In the PTE elective tax passage below, could you reproduce the stretch from "How to report" through "California taxable income?", changing "California taxable income" to "California net income"?

====== EXTRACT PROVIDED ======

Election made on a superseding return

  1. Can the PTE elective tax election be made on a superseding return?

    Yes. A return can be a superseding return only if either (1) the first return and the superseding return(s) were filed before the original due date or (2) the original return and superseding return(s) were filed on extension. If it meets these requirements, a superseding return is considered a replacement for the original return and is treated as if it were the original. An amended return is a corrected return filed after an original return that does not replace the original filing because it is filed after the applicable filing deadline for the original return.

    Below are 5 scenarios illustrating when the PTE elective tax election would be considered made on a superseding return or when it would be considered made on an amended return.

    For each of the scenarios below, assume the first return is filed without making the PTE elective tax election and the second return is filed with a PTE elective tax election.

    First Return filed* Second Return filed** Second Return is treated as PTE Election
    1. Before original due date Before or on original due date Superseding Return Considered made on a timely filed original return
    2. On or before original due date After original due date and before or on extended due date Amended Return Cannot Elect
    3. On or before original due date After extended due date Amended Return Cannot Elect
    4. After original due date and on or before extended due date After original due date and on or before extended due date Superseding Return Considered made on a timely filed original return
    5. Before or after the original due date After extended due date Amended Return Cannot elect

    * First return is filed without making the PTE elective tax election.

    ** Second return is filed with a PTE elective tax election.

    If a return is a superseding return, the PTE elective tax election can be made or revoked on that superseding return.

    Superseding return examples:

    Example 1

    On May 1, 2022, taxpayer-partnership, a calendar year taxpayer, files a 2021 original return without making a PTE elective tax election. On September 10, 2022, taxpayer-partnership files a second 2021 return this time making a PTE elective tax election. The second return is a superseding return because both returns were filed after the original due date of March 15, 2022, and before the October 15, 2022, extended due date. The PTE elective tax election will be considered made on a superseding return.

    Example 2

    On February 10, 2022, taxpayer-partnership, a calendar year taxpayer, files a 2021 original return without making a PTE elective tax election. On March 15, 2022, taxpayer-partnership files a second 2021 return this time making a PTE elective tax election. The second return is a superseding return because both returns were filed on or before the original due date of March 15, 2022. The PTE elective tax election will be considered made on a superseding return.

    Example 3

    On March 10, 2022, taxpayer-partnership, a calendar year taxpayer, files a 2021 original return without making a PTE elective tax election. On September 10, 2022, taxpayer-partnership files a second 2021 return this time making a PTE elective tax election. The second return is not a superseding return because the original return was filed prior to the original due date of March 15, 2022, and the second return was filed after the original due date of March 15, 2022, even though the second return was filed within the extended due date. The PTE elective tax election will be considered reported on an amended return and not allowed.

How to report the PTE elective tax

  1. If a PTE meets the requirements to make the PTE elective tax election, how must it report its California taxable income?

    If the qualified entity deducts the PTE elective tax for federal purposes, the amount of the PTE elective tax that was deducted must be added back for California purposes in computing the qualified entity's California net income. Refer to Tax News | FTB.ca.gov for more information.

====== COLLECTED DATA ======

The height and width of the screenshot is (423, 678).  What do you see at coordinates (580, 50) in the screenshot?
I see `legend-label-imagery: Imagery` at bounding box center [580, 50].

======

= THE ANSWER =
How to report the PTE elective tax

  1. If a PTE meets the requirements to make the PTE elective tax election, how must it report its California net income?